### Extrait de page ###
B. L’orientation vers le vrai désir

La rencontre avec Donissan lui est salutaire parce qu’elle la libère de toute cette fausseté. Elle aboutit cependant au suicide. Nous rapportons ci-dessous le schéma standard d’une rencontre vraie. L’observation nous permettra de voir la différence qu’il y a entre le parcours de Mouchette et le schéma standard d’une rencontre vraie.

« 
«  Schéma IV.3.1.4.b  : le processus d’une Rencontre vraie »

Rencontrant Mouchette sur la route qui mène vers le château de Cadignan, Donissan entend mystérieusement Mouchette crier sa détresse à l’intérieur d’elle-même 980 (étape 1). Ayant pitié d’elle, il désire répondre à cet appel ( Schéma IV.3.1.3 . étape 3 n°1) et ce sera une heureuse rencontre pour Mouchette sur la route de Desvres 981 . Donissan lui parle de sa réelle souffrance (étape 3 la flèche pointée), et en même temps il fait ‘ dire le vrai ’ à Mouchette sur sa réalité souffrante. Cette fois, ce n’est pas Mouchette qui livre son secret (comme c’était le cas auprès de Gallet), mais c’est Donissan qui l’invite à parler et lui fait dire la vérité, ensuite il lui révèle son vrai désir, qu’elle ne connaissait pas. Cet échange est en harmonie avec le ‘dire vrai’ de Mouchette (étape 5). Ainsi Donissan perce le mur du langage que Gallet a dressé en elle.

Remarque : les numérotations suivent le schéma IV.3.1.4.b

Cependant après un temps de marche sur la route de Desvres, lorsqu’elle entend une voix qui lui affirmer qu’elle a tout dit de sa vérité, cette voix devient pour elle un objet-parlé (Op) qui produit en elle un choc (de la parole), alors elle refuse ce qui s’est passé sur le chemin ( Schéma IV.3.1.3 . étape 3 n°2). Elle s’en détourne comme d’un ‘rêve’ (illusion) : c’est l’étape 1 du processus d’une rencontre fausse. En brouillant le vrai et le faux, Mouchette dresse de nouveau un mur de langage (savoir). Rempli du vouloir-convaincre Mouchette qui refuse la vérité, Donissan insiste sur le savoir-vrai : « Je t’ai vu... » 982  : étape 3 la flèche pointée. Alors poussant un cri muet (étape 5), elle s’enfuit, et revient chez elle : le mur du langage a été percé. Après un moment de réflexion, en même temps qu’elle prend conscience qu’il a dit vrai, la deuxième partie de sa position illusoire tombe : elle n’était pas folle. L’évidence se révèle à son esprit : « son mal réel, inguérissable, inconnu » 983 . Certes, elle a hérité des fautes des ancêtres que Donissan évoque devant 984 . Mais à cause de cette insistance du savoir exact sur le péché humain, Mouchette, après s’être retrouvée dans une position vraie, ne voit que le mal (qui augmente sa haine d’elle-même). Elle ne trouve aucun recours pour échapper à la réalité découverte : il ne lui reste que le côté négatif de son être mensonger et criminel. Devant cette évidence, elle cherche encore un dernier échappatoire : elle élève un cri muet vers Satan, ainsi elle se noie dans un silence (secret) éternel (dernière étape dans le schéma ci-dessus).
###
- **Tâches et exercices**
a: Relevez tous les noms propres, de personnes comme de lieux, qui figurent dans l'extrait.
b: Reproduisez à l'identique le passage de l'extrait qui débute par « Rencontrant Mouchette sur » et s'achève sur « dressé en elle. ».
Appuyez-vous uniquement sur l'extrait pour répondre.
### Données fournies ###
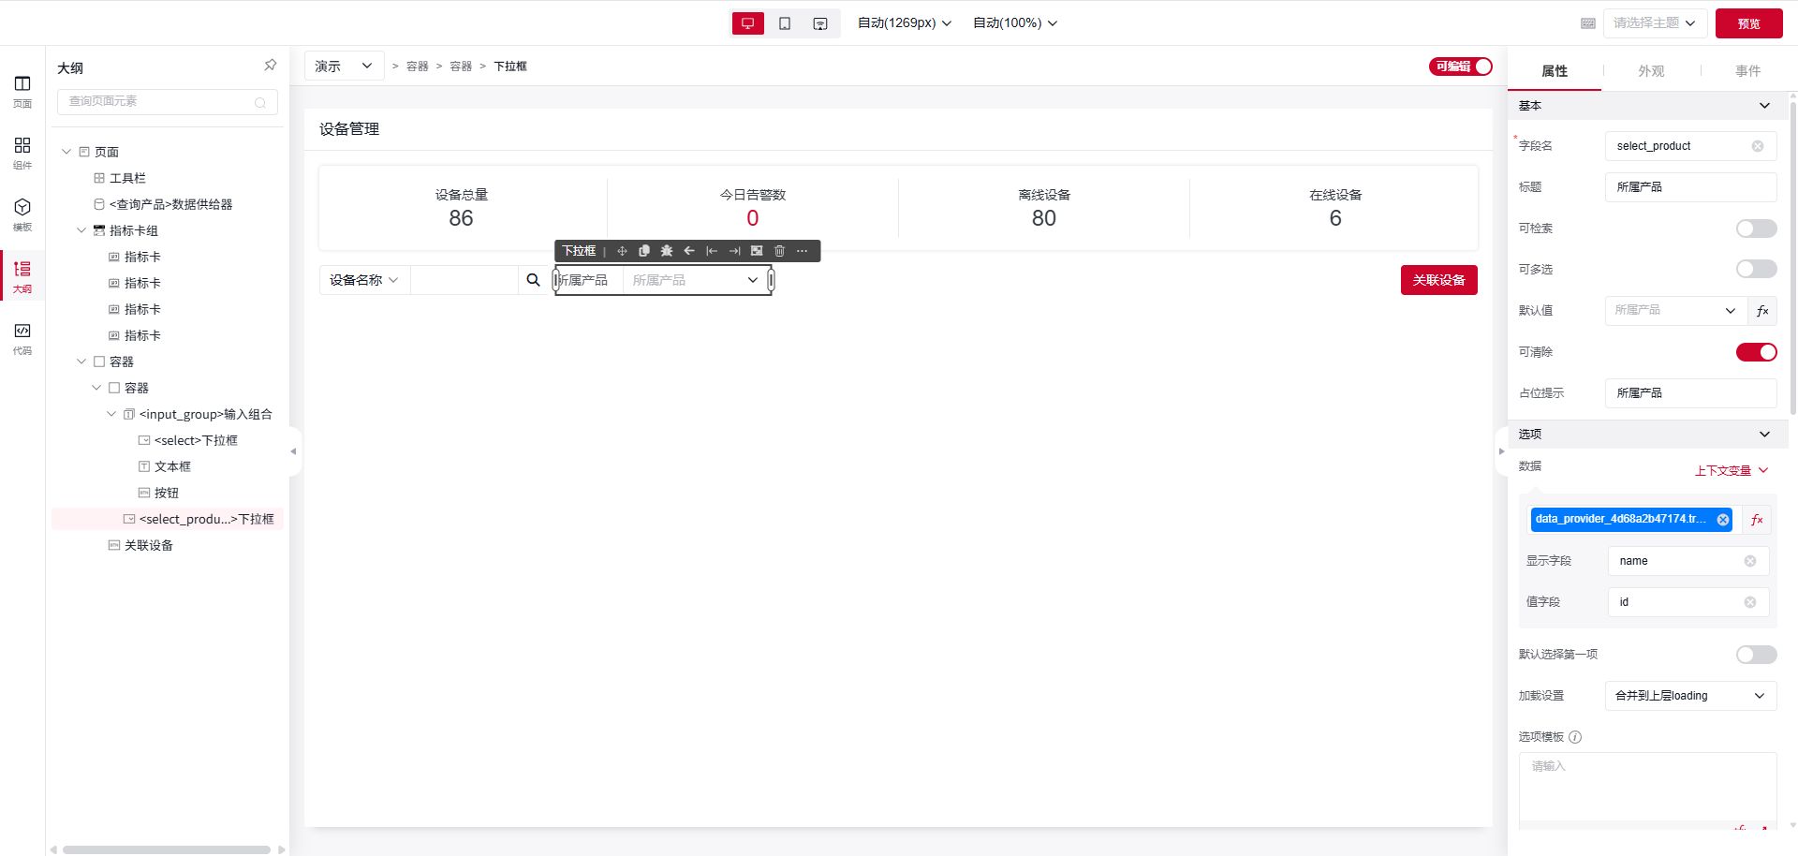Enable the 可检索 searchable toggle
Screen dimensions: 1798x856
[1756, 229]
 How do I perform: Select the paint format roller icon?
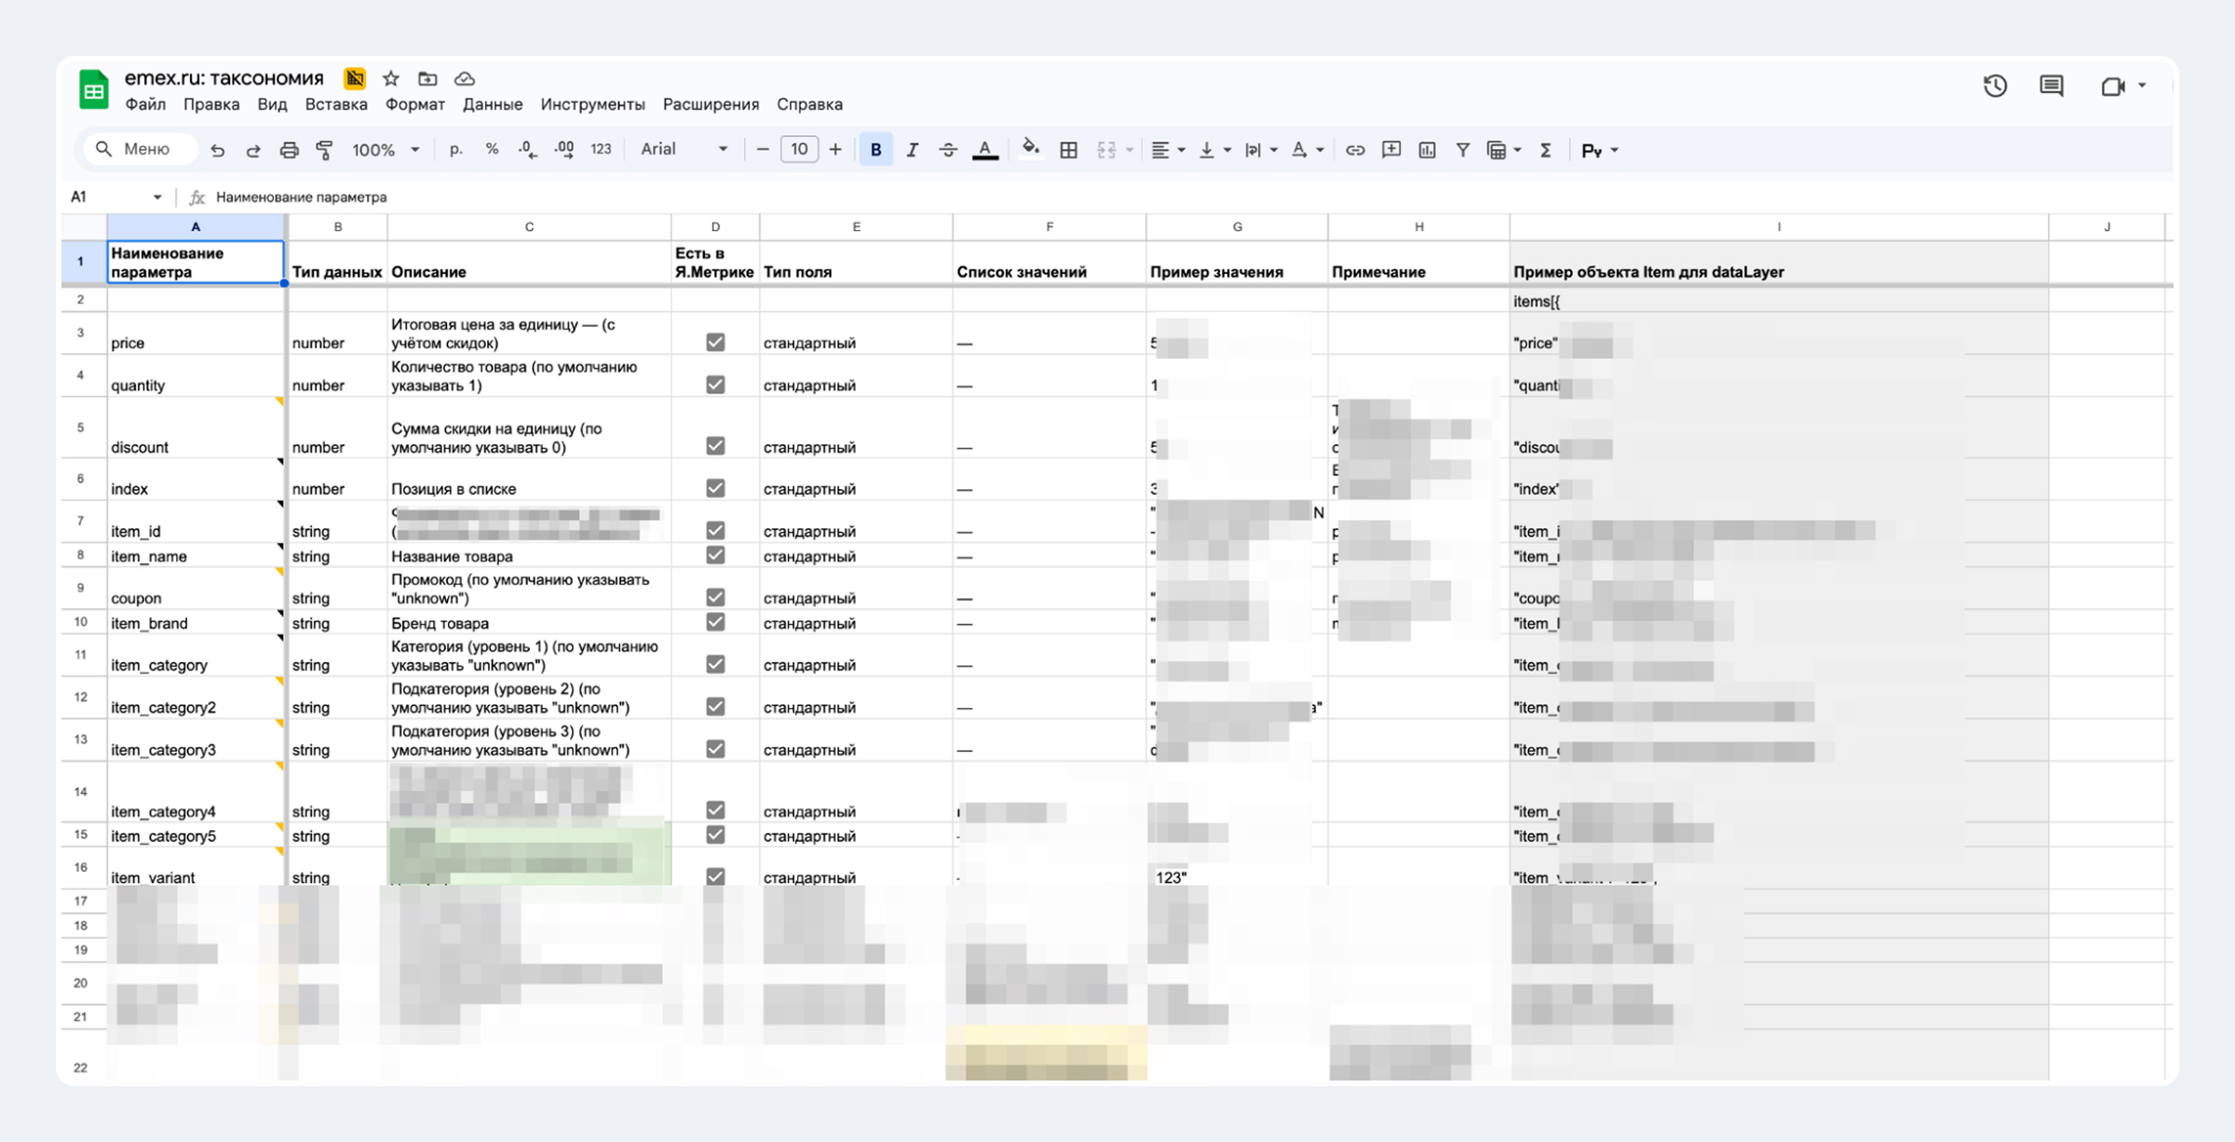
###
- **Réponses correctes**
a: Donissan, Mouchette, Gallet, Satan, Cadignan, Desvres

b:
Rencontrant Mouchette sur la route qui mène vers le château de Cadignan, Donissan entend mystérieusement Mouchette crier sa détresse à l’intérieur d’elle-même 980 (étape 1). Ayant pitié d’elle, il désire répondre à cet appel ( Schéma IV.3.1.3 . étape 3 n°1) et ce sera une heureuse rencontre pour Mouchette sur la route de Desvres 981 . Donissan lui parle de sa réelle souffrance (étape 3 la flèche pointée), et en même temps il fait ‘ dire le vrai ’ à Mouchette sur sa réalité souffrante. Cette fois, ce n’est pas Mouchette qui livre son secret (comme c’était le cas auprès de Gallet), mais c’est Donissan qui l’invite à parler et lui fait dire la vérité, ensuite il lui révèle son vrai désir, qu’elle ne connaissait pas. Cet échange est en harmonie avec le ‘dire vrai’ de Mouchette (étape 5). Ainsi Donissan perce le mur du langage que Gallet a dressé en elle.